- [Given exercise] In the passage on Treasury's wage and growth projections, by how much are real wages projected to grow across the whole forecast period?

Here is a simple chart that exposes an ugly truth. The chart shows Treasury’s projections for change in two figures over the next few years. One is real GDP growth per capita; the average per person stake in our economy. The other is real wage changes, which I calculated by subtracting the CPI inflation rate from the nominal change in wages.1

The chart shows that the next three years will see real growth in the economy overall far outstripping growth in real wages. While there is modest redress for wage earners in the following two years, it is not enough to undo the harm. Across the whole forecast period, real GDP per capita is slated to grow by 8.5%, while real wages grow by only 5.8%.

What does this imply about the nature of our economy? Two things jump out at me straight away:

If, per person, the economy is growing substantially faster than wages, it more or less implies that wages are falling as a proportion of our economy.2 Which isn’t consistent with the idea that the wealth is shared around during good times.
If the economy is growing faster than wages, it also implies that other ways of making money, such as – say – real return on capital investments, perform substantially better than both wage growth and overall GDP per capita growth. Gee, I wonder where I’ve heard someone suggesting that pattern can cause big structural problems, based around inequality…
Overall, these figures show how unbalanced our economic performance will be under National’s economic settings. There is growth, for sure, but if you earn a wage you won’t see anywhere near as much of it as if you hold capital. And, as I showed the other day, if you have a mortgage, you probably aren’t going to gain anything at all over the next five years, and are likely to go backwards instead.

- [Listed records]
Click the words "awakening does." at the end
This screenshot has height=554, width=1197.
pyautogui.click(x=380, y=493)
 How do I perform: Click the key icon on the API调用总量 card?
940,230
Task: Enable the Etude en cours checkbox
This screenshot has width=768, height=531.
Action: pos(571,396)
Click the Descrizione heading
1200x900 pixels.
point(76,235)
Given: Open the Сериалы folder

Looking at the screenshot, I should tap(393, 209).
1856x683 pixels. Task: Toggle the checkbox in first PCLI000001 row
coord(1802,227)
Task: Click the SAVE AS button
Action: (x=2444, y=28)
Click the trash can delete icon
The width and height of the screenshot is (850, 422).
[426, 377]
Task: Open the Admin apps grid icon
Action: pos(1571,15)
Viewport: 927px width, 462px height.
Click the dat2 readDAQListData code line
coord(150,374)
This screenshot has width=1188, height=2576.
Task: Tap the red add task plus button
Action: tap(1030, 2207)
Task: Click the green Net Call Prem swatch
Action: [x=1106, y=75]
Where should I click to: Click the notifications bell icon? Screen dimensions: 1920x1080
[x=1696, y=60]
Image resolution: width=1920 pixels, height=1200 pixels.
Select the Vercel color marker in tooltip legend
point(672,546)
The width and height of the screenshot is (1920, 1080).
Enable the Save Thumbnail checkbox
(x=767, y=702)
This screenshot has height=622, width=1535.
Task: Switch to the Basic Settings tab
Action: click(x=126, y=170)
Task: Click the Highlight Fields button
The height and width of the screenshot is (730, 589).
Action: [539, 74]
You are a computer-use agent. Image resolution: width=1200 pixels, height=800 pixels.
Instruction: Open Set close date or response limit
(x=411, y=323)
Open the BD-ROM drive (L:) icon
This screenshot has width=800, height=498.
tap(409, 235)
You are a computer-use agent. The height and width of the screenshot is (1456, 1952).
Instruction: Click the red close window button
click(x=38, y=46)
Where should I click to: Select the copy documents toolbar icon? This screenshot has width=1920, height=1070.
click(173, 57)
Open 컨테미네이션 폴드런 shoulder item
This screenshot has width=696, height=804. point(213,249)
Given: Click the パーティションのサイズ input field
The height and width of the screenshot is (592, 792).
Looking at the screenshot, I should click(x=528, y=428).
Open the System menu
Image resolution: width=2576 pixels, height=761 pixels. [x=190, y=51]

- [Task output] 5.8%